** TASK INPUTS follows **
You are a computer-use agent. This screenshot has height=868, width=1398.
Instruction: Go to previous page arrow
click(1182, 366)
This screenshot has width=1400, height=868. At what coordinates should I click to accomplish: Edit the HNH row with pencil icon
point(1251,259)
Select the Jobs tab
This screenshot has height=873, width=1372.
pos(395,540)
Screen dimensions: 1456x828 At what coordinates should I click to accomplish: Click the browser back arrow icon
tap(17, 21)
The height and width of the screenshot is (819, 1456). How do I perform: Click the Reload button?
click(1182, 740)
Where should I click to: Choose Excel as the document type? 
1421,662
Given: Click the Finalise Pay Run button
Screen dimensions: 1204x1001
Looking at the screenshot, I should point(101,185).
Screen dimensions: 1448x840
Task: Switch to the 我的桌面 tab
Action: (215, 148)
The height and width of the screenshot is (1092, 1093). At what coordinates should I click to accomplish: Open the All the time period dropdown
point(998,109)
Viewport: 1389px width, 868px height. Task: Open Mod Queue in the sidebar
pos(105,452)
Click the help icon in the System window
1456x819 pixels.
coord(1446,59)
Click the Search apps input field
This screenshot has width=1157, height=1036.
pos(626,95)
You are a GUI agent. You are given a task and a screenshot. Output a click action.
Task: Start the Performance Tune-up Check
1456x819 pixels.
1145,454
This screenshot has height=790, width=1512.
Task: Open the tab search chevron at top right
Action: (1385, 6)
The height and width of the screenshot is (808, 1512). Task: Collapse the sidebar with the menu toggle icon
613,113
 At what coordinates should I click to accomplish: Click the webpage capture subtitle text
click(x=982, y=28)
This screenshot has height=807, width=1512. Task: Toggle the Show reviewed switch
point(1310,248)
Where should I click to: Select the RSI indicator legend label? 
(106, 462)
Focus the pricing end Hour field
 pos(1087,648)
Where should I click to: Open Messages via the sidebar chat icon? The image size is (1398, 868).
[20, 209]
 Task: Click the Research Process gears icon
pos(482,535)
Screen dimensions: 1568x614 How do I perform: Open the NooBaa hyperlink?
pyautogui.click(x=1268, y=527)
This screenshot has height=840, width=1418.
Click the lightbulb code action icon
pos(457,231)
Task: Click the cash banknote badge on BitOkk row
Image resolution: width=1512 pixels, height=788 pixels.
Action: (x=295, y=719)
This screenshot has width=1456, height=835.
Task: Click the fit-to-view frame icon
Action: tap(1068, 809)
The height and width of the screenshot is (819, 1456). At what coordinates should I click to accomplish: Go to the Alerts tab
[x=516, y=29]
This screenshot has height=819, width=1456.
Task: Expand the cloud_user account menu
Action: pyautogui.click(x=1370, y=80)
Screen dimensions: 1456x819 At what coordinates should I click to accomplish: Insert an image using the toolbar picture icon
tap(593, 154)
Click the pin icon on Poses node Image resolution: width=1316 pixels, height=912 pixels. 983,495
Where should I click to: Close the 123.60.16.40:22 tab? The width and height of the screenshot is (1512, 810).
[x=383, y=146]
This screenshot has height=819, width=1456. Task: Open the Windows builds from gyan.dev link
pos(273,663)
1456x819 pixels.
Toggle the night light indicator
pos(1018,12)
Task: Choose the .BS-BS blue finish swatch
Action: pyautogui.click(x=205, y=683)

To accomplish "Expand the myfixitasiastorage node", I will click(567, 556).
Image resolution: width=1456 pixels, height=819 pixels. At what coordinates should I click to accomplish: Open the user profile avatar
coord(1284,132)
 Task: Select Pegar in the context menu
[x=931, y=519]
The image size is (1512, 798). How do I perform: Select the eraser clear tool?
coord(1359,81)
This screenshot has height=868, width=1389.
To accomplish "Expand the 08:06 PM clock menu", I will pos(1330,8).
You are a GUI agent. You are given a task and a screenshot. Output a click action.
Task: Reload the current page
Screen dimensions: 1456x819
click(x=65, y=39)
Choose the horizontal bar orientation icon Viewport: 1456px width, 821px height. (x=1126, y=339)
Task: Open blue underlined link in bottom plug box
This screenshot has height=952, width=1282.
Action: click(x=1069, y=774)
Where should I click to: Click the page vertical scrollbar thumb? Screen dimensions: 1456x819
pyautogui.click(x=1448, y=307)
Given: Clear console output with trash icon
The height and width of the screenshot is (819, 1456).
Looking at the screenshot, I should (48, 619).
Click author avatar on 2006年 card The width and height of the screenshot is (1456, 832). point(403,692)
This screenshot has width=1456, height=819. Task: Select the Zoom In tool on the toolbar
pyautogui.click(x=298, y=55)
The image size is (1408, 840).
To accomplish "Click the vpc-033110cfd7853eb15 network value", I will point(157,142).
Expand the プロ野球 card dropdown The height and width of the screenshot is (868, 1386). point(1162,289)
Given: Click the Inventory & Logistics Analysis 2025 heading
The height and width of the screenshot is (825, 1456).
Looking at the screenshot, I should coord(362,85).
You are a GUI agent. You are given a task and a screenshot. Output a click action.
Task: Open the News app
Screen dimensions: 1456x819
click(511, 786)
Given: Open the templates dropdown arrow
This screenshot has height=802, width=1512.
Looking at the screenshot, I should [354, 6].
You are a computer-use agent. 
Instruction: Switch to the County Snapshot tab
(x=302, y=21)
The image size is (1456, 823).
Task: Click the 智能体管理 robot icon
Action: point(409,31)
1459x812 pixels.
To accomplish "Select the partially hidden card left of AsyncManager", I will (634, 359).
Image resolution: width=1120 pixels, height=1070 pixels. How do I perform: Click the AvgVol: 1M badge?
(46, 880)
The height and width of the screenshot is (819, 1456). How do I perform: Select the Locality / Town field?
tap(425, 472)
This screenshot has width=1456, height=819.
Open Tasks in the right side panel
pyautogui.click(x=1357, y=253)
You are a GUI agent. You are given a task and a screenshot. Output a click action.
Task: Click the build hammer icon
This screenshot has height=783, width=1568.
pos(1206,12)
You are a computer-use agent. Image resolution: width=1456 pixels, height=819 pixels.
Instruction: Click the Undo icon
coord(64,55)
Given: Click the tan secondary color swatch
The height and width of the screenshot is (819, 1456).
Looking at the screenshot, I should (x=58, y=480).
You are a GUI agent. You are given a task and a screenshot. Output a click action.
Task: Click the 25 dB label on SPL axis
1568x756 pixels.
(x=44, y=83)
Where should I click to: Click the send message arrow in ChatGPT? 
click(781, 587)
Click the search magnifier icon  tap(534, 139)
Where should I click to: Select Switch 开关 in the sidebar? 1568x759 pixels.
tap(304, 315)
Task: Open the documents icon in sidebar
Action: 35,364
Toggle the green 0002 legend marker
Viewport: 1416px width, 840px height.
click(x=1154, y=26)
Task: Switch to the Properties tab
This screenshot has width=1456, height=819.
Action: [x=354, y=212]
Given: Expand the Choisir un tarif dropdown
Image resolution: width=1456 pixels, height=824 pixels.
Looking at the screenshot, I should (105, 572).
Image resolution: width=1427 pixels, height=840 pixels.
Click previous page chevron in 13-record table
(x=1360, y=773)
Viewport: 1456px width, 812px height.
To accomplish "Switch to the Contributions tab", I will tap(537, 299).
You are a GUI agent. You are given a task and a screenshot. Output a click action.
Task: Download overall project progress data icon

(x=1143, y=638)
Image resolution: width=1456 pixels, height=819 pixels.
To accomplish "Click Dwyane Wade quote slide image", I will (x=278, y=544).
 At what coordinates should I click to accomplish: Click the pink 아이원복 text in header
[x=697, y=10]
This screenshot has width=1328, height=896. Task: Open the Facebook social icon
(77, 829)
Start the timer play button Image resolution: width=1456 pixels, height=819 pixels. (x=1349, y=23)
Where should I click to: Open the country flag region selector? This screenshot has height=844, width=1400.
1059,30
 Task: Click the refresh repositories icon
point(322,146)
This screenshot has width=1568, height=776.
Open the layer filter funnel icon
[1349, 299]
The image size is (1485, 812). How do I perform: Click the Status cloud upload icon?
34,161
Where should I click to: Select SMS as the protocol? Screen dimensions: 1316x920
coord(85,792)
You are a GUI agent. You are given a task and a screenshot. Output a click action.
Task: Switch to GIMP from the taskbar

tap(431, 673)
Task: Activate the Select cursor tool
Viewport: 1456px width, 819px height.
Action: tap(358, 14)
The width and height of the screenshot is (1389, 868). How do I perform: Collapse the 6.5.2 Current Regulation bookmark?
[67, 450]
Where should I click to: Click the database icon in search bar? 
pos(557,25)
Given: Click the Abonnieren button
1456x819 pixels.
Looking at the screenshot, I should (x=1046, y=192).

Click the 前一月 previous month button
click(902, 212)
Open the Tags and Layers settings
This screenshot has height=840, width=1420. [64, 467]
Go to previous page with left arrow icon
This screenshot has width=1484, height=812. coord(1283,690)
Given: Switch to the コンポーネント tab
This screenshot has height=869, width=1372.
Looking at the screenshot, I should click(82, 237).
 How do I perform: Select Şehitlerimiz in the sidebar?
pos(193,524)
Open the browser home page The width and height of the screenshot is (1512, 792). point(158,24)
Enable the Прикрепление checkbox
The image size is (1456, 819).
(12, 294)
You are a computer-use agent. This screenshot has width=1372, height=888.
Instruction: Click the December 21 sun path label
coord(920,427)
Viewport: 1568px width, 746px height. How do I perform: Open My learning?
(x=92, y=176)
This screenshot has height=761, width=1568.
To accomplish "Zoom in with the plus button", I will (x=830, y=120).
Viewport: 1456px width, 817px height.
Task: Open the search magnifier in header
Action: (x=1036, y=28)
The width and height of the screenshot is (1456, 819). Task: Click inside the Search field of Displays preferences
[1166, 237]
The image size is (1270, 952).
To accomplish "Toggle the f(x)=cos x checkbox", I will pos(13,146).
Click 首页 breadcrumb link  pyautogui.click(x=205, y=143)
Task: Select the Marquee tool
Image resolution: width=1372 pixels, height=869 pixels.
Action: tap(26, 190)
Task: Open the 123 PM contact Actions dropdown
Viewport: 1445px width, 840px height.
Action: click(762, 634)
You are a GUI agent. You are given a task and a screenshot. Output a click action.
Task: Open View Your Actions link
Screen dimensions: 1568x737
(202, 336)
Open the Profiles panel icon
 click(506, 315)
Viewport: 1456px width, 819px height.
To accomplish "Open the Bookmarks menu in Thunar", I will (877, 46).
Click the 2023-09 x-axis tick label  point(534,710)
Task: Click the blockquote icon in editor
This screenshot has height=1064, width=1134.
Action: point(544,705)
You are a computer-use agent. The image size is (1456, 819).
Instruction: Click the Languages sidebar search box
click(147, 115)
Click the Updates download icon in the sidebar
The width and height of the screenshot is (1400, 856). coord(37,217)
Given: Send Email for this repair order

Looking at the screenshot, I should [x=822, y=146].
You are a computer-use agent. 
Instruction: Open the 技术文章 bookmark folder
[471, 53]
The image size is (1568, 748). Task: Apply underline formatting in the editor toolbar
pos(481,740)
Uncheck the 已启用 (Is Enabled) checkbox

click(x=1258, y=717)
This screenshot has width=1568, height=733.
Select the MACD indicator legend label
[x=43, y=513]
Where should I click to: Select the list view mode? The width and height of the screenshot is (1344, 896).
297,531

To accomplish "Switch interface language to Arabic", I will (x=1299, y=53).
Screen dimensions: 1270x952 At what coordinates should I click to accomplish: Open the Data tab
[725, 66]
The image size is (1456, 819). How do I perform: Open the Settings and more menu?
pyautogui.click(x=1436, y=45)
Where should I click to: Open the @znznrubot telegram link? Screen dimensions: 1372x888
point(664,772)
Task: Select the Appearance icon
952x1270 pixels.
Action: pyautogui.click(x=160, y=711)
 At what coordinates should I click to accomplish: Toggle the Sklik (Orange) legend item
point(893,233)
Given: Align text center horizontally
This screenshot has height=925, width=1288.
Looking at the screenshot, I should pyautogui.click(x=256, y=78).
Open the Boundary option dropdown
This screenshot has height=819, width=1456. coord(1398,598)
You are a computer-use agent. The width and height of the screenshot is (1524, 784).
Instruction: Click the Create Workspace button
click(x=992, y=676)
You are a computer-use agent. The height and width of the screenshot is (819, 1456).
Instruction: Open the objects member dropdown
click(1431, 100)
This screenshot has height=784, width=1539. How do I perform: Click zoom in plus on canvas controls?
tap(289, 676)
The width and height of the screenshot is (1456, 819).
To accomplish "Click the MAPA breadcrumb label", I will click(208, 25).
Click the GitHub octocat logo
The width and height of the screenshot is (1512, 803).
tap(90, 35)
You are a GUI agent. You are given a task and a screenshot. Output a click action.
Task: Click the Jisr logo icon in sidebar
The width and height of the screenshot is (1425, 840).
** End of TASK INPUTS **
PROMPT:
Reproduce only this range: the first line of the data above through the line with "This screenshot has height=840, width=1418.", both included, exactly as written.

PROBLEM SOLUTION:
You are a computer-use agent. This screenshot has height=868, width=1398.
Instruction: Go to previous page arrow
click(1182, 366)
This screenshot has width=1400, height=868. At what coordinates should I click to accomplish: Edit the HNH row with pencil icon
point(1251,259)
Select the Jobs tab
This screenshot has height=873, width=1372.
pos(395,540)
Screen dimensions: 1456x828 At what coordinates should I click to accomplish: Click the browser back arrow icon
tap(17, 21)
The height and width of the screenshot is (819, 1456). How do I perform: Click the Reload button?
click(1182, 740)
Where should I click to: Choose Excel as the document type? 
1421,662
Given: Click the Finalise Pay Run button
Screen dimensions: 1204x1001
Looking at the screenshot, I should point(101,185).
Screen dimensions: 1448x840
Task: Switch to the 我的桌面 tab
Action: (215, 148)
The height and width of the screenshot is (1092, 1093). At what coordinates should I click to accomplish: Open the All the time period dropdown
point(998,109)
Viewport: 1389px width, 868px height. Task: Open Mod Queue in the sidebar
pos(105,452)
Click the help icon in the System window
1456x819 pixels.
coord(1446,59)
Click the Search apps input field
This screenshot has width=1157, height=1036.
pos(626,95)
You are a GUI agent. You are given a task and a screenshot. Output a click action.
Task: Start the Performance Tune-up Check
1456x819 pixels.
1145,454
This screenshot has height=790, width=1512.
Task: Open the tab search chevron at top right
Action: (1385, 6)
The height and width of the screenshot is (808, 1512). Task: Collapse the sidebar with the menu toggle icon
613,113
 At what coordinates should I click to accomplish: Click the webpage capture subtitle text
click(x=982, y=28)
This screenshot has height=807, width=1512. Task: Toggle the Show reviewed switch
point(1310,248)
Where should I click to: Select the RSI indicator legend label? 
(106, 462)
Focus the pricing end Hour field
 pos(1087,648)
Where should I click to: Open Messages via the sidebar chat icon? The image size is (1398, 868).
[20, 209]
 Task: Click the Research Process gears icon
pos(482,535)
Screen dimensions: 1568x614 How do I perform: Open the NooBaa hyperlink?
pyautogui.click(x=1268, y=527)
This screenshot has height=840, width=1418.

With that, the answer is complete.